Hammer and sickle to come down from Brno war monument

Photo: Henta, Wikimedia Commons, License Creative Commons 3.0 Unported

The city of Brno has made up its mind on a contentious issue: the hammer and sickle on a public monument to fallen Red Army soldiers from the Second World War is coming down. In a unanimous vote on Tuesday, the city council decided to end two years of protests and vandalism by removing the still-controversial symbol for good.

Photo: Henta,  Wikimedia Commons,  License Creative Commons 3.0 Unported
Brno has been abuzz since 2007 about a roughly ten-centimetre engraving on a marble pyramid in a park. Such is the power of the hammer and sickle to stir up feelings 20 years past the fall of communism. The monument in question was erected in 1946 to commemorate 326 Red Army soldiers who died liberating Brno in April of 1945. Since at least the 1968 invasion of Czechoslovakia however, it has also been a symbol of Soviet occupation and oppression, and the latter interpretation has now won out in the halls of the Brno city council, which has voted unanimously to remove the offending emblem. Deputy Mayor Martin Ander, told me what he expects the effect of that to be.

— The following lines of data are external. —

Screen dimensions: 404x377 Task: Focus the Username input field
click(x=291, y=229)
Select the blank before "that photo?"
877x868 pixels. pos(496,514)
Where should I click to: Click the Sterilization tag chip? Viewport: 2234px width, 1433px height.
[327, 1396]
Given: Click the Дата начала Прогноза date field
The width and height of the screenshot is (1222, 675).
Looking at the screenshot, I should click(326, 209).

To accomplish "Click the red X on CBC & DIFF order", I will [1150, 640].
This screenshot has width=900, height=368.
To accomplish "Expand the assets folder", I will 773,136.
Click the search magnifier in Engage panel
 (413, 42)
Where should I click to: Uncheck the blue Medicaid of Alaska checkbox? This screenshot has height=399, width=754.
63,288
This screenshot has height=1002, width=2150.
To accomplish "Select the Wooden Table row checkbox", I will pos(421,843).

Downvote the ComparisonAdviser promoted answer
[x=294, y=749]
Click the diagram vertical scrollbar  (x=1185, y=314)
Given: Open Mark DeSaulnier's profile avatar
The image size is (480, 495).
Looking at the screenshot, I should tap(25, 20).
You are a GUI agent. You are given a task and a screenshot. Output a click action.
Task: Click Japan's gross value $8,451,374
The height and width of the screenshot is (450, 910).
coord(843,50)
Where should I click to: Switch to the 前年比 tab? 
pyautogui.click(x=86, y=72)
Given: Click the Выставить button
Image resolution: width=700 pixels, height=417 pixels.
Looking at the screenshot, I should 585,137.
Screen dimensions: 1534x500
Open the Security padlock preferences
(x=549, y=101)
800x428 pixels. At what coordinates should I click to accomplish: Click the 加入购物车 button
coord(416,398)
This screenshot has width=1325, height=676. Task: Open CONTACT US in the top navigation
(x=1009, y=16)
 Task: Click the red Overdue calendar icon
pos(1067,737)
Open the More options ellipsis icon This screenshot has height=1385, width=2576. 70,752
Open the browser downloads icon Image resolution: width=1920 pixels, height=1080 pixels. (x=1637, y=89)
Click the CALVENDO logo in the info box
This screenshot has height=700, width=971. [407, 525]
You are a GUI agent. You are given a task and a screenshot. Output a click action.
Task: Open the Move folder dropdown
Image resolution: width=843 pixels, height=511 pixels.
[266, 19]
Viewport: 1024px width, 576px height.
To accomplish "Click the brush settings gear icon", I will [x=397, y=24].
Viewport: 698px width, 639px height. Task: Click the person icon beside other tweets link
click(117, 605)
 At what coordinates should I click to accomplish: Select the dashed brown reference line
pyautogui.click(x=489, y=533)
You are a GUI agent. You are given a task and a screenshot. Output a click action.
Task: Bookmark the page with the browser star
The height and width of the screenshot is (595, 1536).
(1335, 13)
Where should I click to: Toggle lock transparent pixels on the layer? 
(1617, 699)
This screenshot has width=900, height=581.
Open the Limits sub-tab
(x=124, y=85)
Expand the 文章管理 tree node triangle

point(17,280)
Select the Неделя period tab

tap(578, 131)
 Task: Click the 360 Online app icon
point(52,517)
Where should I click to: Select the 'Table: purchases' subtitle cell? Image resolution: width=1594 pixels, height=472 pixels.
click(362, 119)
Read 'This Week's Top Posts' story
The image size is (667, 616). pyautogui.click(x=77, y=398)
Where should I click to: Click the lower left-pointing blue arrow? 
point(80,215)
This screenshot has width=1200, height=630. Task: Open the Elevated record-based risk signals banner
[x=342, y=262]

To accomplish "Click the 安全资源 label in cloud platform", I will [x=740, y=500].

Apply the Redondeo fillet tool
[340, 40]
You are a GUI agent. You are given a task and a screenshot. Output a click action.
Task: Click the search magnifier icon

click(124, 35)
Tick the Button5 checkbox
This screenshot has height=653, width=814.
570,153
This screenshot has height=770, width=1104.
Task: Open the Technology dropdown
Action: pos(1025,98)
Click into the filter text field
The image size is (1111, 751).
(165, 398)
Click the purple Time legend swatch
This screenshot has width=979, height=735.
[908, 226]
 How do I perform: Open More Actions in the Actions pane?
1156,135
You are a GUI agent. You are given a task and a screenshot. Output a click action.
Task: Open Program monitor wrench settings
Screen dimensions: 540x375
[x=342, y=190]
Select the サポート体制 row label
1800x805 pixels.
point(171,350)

“What I’m promising with the city’s proposal is that we will try to pacify the situation, because I myself am quite unhappy that the actual meaning of the memorial is being ruined by the two sides in this dispute. Its meaning is not to commemorate the totalitarian communist regime, but to remember the end of the Second World War and the people who gave their lives in the liberation of Brno. And unfortunately, the hammer and sickle on the side of the monument is diverting the public understanding of the monument’s real meaning somewhere else altogether.”

Photo: Vilém Faltýnek
The hammer and sickle and a red star atop the monument were taken down after more than forty years in 1989, and that was seemingly that. In 2006 however, the Russian General Consulate in Brno successfully pressured the city into putting the controversial symbols of the Red Army back. It was not until 2007 though that things came to a head, when a deputy mayor effaced the communist emblem with a stone-grinder in the middle of the night. The act brought protestors both supporting and opposing the official’s handiwork, the dispute then went global, sparking protests from the Russian embassy, and the contentious symbol was restored, starting protests anew.

The city has therefore proposed a compromise of sorts: the star stays, the hammer and sickle go, and the city shows its respect for the dead in another way:

Martin Ander
“Another thing that has come up has been doubts as to where the soldiers are actually buried. The municipal government wants to have credible documentation about this question, and so we are going to have geo-radar survey of the area conducted to know where exactly the grave lies, but also so that that location is given its due reverence and people aren’t playing pétanque or walking dogs there. The aim of the geo-survey will be to increase the dignity and honour of the soldiers’ grave.”

So far the imposed compromise has not soothed hurt feelings. The communist party is unhappy, and Russian embassy has so far made no comment on the matter. But the final say is still in the hands of the conservationists, who will ultimately decide what can and cannot be done to the pyramid, which has been a protected monument since 1958.